== Qué se pide ==
1) Por favor, enumera todas las personas que se nombran en el texto citado, sin repetir ninguna.
2) Resume el texto citado en dos oraciones.
3) Responde a partir del texto citado:
(a) ¿Qué constituye el nudo central de la primera parte de la obra?
(b) ¿En qué año se celebra la fiesta de la noche septembrina?
(c) ¿En casa de quiénes tenían lugar las representaciones teatrales?

== Texto citado ==
- - -

Dividida en dos, la primera parte de la obra, entre diversas historias que se bordan en el telar narrativo, tiene como nudo central el triángulo de Rosas, Hurtado y Julia; en la segunda, el momento prominente es la fiesta de la noche septembrina de 1927, en la que el pueblo quiere “homenajear” al general Francisco Rosas, noche que servirá para encender en el pueblo la primera hoguera de la rebelión cristera contra los militares que ahogan a la comunidad, pero que a fin de cuentas será una trampa en la que ellos mismos caerán por una indiscreción y un “soplo”. La noche de la fiesta quedará para siempre en el imaginario de Ixtepec como la cifra y la imagen de la rebelión derrotada. Quizá ese momento, ese fuego mínimo que hubo en la fiesta fue, junto a las representaciones teatrales en casa de don Joaquín y doña Matilde, ideadas por Felipe Hurtado antes de su partida, los únicos relámpagos en que las familias bien del pueblo vieron y vivieron la breve luz de la ilusión.

- - -

== Datos registrados ==
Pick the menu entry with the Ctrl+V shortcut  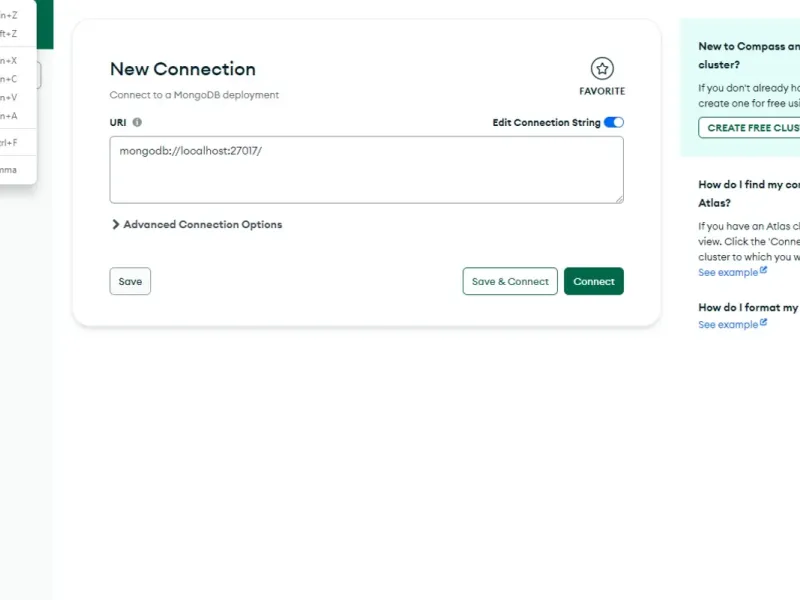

- - -

== Respuestas ==
1) Francisco Rosas, Felipe Hurtado, Julia, don Joaquín, doña Matilde

2) La obra se divide en dos partes: la primera tiene como nudo central el triángulo de Rosas, Hurtado y Julia, y la segunda gira en torno a la fiesta de una noche de septiembre de 1927 en homenaje al general Francisco Rosas, que debía encender la rebelión cristera pero acabó siendo una trampa por una indiscreción y un «soplo». Esa noche quedó en el imaginario de Ixtepec como imagen de la rebelión derrotada y quizá fue, junto con las representaciones teatrales ideadas por Felipe Hurtado, uno de los únicos momentos en que las familias bien del pueblo vivieron la breve luz de la ilusión.

3)
(a) El triángulo de Rosas, Hurtado y Julia.
(b) En 1927.
(c) En casa de don Joaquín y doña Matilde.